NOW: Can I tell you how glad I am to have a daughter AND a son? People often say to me “oh, a boy and a girl, how perfect. Are you done now?” Which is kind of presumptuous. But also kind of true. I think because they are of the opposite sex, they are already very well-rounded in gender-based activities. But, part of that is Ariel being a girlie-girl.
See her little red toenails? I had to get a picture of them while she was in her swing. When she was on the ground she kept running away saying “no, no, no”, but in a cute, teasing voice, not a tantrum voice.
I had been thinking about painting her nails for a while now. What better time than 4th of July? Nice red for the holiday. I was going to do them red and blue, like mine.
But, I wanted to see how she reacted first. I asked her this morning if she wanted me to paint her toenails. She said yes. I didn’t know why because I don’t think she knew what I was talking about, but she’s pretty agreeable. I didn’t even have mine painted yet to show her an example.
I painted them for her while she was in her highchair, having snack. I figured this way her hands were busy holding crackers and stuffing her mouth. Less likely to touch them. I painted her big toe first and asked her if she liked it. “More, more” was the reply, while pointing to her remaining toes. So, I finished them up, and told her she couldn’t touch or they’d smudge. And she didn’t! Once she was ready to get out of her chair, they were dry. She showed Will, who immediately touched them and smiled. I thought, “uh-oh, here we go, he’s gonna want some too.” But he didn’t. Even after Mommy painted her own toenails too. I figured worst-case-scenario if he REALLY threw a fit I had some clear polish that might have satisfied him and no one would ever know. I should have known better, really. The boy acts like I’m shoving bamboo shoots up his fingernails when all I’m doing is clipping them. So he probably wouldn’t want any extra attention bestowed on his piggies.
Poor Will had to play by himself in the sandbox though. Ariel didn’t want to get her toesies dirty. See? Girlie-girl. 🙂 She’s all ready to party this weekend!!!
ALSO: I lost 2 lbs. on the Wii Fit last night! Meeting and beating my goal of 5 lbs in a month! YAY!!! I think it’s all the extra running around after the twins. And, eating less because it’s hot. And going back to dessert after dinner, not after exercising. However, I am often STARVING after exercising. Here’s our schedule: eat dinner, have dessert, play with twins, baths for twins, put twins to bed, exercise, relax on the couch, bed. We don’t want to have our dessert/snack too close to bedtime, but should we be eating after exercising??? This is now.
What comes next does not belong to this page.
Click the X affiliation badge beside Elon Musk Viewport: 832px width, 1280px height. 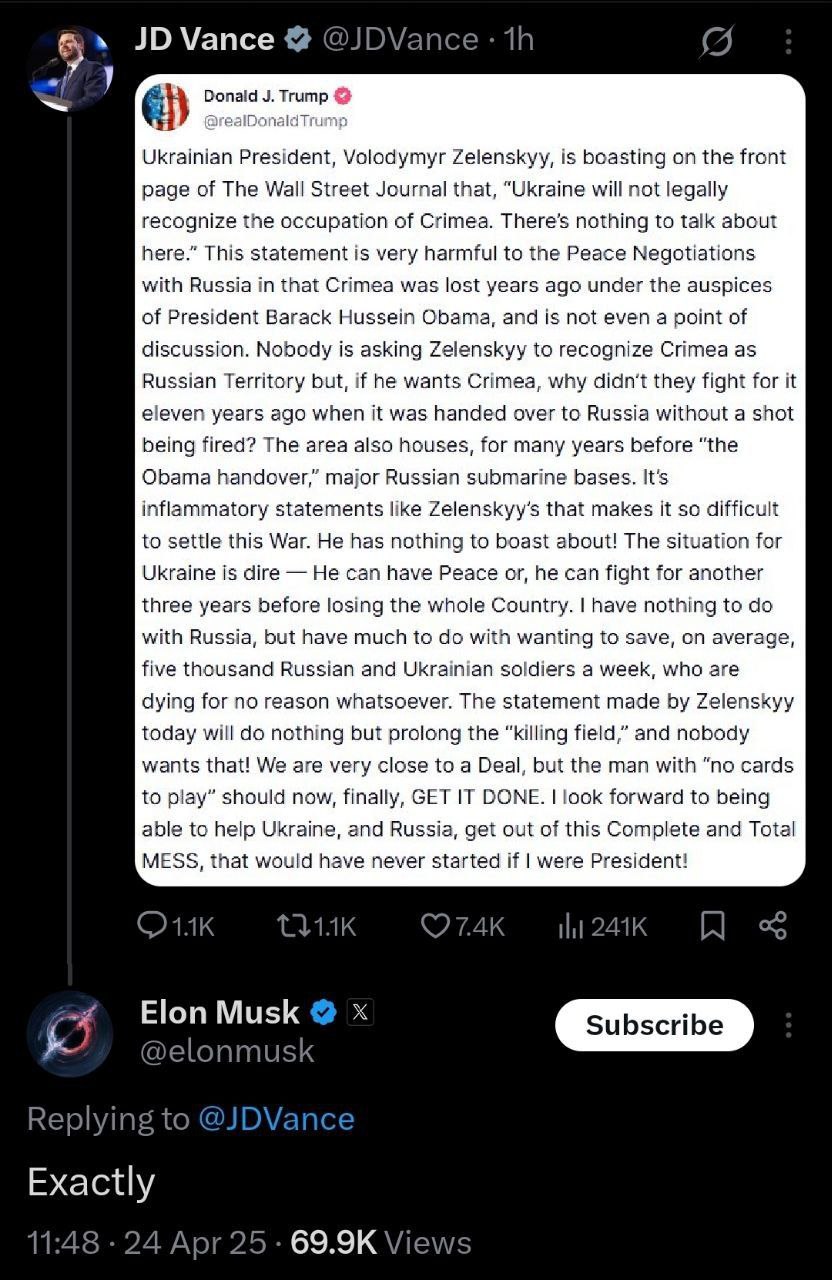tap(361, 1012)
Question: Should I snack after exercising even if it’s only a couple hours before I go to bed?
THEN: April 5, 2009
Ok, I don’t often go around showing off a naked belly, so it’s hard to compare this picture to what my belly looks like normally. That being said, I already felt HUGE. And I’m only 2 months pregnant! Look, I had to wear my pajama pants below my waistline. Pajama pants. So, maybe I went a little overboard with the eating at first. I don’t know. The doctors didn’t seem concerned – I was carrying multiples after all! I was expected to gain a little more.
I still couldn’t exercise. Those extra follicles that had gotten so enlarged from the injectable fertility drugs were still enlarged and likely would be for a few more months. I couldn’t believe it. A small price to pay, but it made me nervous. Thinking that the follicle, or even my whole ovary, could burst or twist? Not good. So I was taking it easy with the workouts. Very easy. But, I was told to, so it’s not like I was really being lazy. I was trying to follow the doctor’s orders to a “t”, which included no working out, no sex, and some “no-no” foods. After working so hard to get what I wanted, I didn’t want to screw it up by eating blue cheese or a hot dog or something stupid. I was a little paranoid probably. But I wasn’t taking any chances.
I got on the Wii Fit to weigh myself a few more times. It was funny because when you gain weight, it asks you to pick a reason. There’s no “pregnant” option. So, the computer kept trying to motivate me to lose weight and reach my goal. Stupid computer. 🙂
It was kind of frustrating because I was so used to exercising. I had really started to like it. The way I felt so good afterwards. Plus, it was just part of my routine now. I knew I was supposed to gain weight, duh, so that part didn’t bother me. Just the feeling that there was something I enjoyed doing that I couldn’t do anymore. I was also really worried that once I had stopped, I would stop for good. It would just be continuous excuses and I would end up never getting back into that routine again. It was a valid concern. It had been so many years that I would tell myself to exercise and not do it, or do it inconsistantly. It had only been a year since I had started regularly exercising. Only a year that it had been part of my routine. Only a year since I realized I actually enjoyed it. And it would be over 9 months to forget all of those feelings and go back to the lazy, excuse-ridden feelings that I had had for most of my teenage/adult years. So, I tried not to let go of that feeling. I waited for the day when those follicles were back to normal size and maybe I’d exercise a little towards the later half of my pregnancy so I didn’t forget. That was then.